* **TASK STATEMENT**:
Look through the data below. Show each line where the string "computer" occurs.

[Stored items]
+ + + + + + +
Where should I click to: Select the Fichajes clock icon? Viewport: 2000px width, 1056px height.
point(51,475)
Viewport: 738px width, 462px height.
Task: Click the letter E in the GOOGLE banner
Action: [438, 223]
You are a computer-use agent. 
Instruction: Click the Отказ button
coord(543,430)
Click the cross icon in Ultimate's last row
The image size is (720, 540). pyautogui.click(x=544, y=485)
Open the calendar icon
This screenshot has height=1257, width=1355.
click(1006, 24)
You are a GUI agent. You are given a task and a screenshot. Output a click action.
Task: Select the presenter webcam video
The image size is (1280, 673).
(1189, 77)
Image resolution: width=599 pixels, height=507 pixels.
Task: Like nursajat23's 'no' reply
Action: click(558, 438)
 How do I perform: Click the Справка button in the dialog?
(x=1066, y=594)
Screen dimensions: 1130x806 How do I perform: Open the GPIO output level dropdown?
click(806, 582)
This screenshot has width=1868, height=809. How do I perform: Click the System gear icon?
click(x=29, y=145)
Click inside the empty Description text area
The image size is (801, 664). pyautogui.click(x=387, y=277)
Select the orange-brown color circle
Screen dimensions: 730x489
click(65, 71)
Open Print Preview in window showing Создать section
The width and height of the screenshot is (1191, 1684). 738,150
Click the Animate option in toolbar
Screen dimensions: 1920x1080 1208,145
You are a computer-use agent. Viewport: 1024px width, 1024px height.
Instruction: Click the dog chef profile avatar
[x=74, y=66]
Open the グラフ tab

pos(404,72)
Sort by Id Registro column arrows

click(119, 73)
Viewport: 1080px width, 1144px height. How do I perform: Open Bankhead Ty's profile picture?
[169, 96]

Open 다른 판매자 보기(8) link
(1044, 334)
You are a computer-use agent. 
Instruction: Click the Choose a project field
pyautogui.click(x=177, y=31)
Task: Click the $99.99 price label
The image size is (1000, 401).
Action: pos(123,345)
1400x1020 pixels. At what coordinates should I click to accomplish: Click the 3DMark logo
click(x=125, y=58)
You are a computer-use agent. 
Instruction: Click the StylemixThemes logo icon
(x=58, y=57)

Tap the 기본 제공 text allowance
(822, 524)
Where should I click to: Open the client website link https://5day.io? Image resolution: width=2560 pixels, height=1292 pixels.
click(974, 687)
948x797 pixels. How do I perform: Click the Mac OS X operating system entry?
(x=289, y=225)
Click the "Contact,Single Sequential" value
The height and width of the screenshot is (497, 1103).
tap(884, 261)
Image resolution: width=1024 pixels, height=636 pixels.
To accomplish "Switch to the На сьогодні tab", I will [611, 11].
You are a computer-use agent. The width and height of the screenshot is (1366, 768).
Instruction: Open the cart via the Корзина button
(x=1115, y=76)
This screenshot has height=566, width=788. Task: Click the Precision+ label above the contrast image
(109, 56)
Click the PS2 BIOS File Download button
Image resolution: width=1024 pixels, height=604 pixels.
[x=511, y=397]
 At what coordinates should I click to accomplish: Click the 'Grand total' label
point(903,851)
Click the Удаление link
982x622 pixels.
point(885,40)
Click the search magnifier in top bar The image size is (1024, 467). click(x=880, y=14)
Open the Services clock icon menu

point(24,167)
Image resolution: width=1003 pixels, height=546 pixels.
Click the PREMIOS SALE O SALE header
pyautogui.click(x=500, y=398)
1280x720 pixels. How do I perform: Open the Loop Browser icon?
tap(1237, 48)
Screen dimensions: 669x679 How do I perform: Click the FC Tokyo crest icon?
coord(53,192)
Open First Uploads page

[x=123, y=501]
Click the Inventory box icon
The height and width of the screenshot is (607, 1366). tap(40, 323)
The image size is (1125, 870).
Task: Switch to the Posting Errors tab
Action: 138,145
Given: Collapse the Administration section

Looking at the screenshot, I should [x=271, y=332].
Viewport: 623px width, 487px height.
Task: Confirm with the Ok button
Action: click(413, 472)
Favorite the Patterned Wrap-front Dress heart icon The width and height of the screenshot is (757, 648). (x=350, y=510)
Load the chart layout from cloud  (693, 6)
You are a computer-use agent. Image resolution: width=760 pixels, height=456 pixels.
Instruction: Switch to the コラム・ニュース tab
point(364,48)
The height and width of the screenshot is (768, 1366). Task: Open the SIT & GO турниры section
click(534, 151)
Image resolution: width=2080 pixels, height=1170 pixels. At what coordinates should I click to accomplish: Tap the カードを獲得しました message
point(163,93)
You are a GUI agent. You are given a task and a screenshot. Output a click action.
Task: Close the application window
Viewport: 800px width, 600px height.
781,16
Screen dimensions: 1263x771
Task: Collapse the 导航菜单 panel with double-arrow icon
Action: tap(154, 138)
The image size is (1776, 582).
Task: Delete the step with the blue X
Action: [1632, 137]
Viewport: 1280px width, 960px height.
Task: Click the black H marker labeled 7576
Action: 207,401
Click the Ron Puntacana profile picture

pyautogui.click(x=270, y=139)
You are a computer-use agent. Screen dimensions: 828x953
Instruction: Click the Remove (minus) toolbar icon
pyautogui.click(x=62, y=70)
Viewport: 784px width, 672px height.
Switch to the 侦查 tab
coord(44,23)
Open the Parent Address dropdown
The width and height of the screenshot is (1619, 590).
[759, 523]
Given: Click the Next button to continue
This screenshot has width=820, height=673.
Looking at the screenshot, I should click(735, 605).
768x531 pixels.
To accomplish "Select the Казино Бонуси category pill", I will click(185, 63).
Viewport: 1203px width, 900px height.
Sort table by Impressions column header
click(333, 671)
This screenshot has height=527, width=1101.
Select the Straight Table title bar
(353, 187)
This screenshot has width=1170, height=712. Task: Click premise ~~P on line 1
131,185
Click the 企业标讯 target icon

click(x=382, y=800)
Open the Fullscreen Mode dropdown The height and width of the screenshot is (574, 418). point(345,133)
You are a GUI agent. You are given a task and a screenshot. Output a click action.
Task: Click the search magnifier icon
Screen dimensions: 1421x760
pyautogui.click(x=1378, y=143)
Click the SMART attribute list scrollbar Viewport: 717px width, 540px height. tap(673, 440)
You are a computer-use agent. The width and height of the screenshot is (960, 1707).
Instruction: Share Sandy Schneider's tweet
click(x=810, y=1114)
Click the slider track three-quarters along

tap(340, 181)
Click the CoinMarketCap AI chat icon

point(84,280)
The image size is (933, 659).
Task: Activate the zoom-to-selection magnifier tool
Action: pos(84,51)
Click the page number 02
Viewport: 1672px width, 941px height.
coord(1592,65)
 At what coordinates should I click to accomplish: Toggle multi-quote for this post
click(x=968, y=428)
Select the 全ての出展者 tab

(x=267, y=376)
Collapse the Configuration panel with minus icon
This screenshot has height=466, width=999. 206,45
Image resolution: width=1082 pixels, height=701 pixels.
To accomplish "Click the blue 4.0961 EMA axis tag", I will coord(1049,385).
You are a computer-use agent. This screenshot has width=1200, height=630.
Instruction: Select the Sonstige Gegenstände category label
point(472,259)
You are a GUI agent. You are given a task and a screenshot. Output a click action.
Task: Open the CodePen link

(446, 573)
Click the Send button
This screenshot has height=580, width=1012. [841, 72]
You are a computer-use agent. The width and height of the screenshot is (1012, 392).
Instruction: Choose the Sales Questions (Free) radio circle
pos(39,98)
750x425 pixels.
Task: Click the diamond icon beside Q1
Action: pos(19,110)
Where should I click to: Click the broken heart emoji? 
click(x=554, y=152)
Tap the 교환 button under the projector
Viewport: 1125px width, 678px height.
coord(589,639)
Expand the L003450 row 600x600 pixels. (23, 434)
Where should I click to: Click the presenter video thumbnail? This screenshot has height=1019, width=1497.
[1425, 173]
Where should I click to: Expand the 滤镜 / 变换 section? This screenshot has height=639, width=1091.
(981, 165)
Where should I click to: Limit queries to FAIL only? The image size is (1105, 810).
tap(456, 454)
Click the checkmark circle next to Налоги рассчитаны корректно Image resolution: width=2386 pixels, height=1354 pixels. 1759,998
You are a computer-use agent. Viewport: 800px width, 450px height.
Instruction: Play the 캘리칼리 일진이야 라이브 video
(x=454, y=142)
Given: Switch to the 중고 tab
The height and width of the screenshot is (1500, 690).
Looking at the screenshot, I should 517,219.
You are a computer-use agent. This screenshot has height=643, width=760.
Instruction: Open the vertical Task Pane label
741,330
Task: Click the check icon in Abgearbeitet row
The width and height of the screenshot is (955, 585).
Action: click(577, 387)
+ + + + + + +
* **WORKED SOLUTION**:
You are a computer-use agent. 
You are a computer-use agent. Viewport: 1024px width, 1024px height.
You are a computer-use agent. 
You are a computer-use agent. 
You are a computer-use agent. The width and height of the screenshot is (1366, 768).
You are a computer-use agent. Image resolution: width=760 pixels, height=456 pixels.
You are a computer-use agent. Screen dimensions: 828x953
You are a computer-use agent. The width and height of the screenshot is (960, 1707).
You are a computer-use agent. This screenshot has width=1200, height=630.
You are a computer-use agent. The width and height of the screenshot is (1012, 392).
You are a computer-use agent. Viewport: 800px width, 450px height.
You are a computer-use agent. This screenshot has height=643, width=760.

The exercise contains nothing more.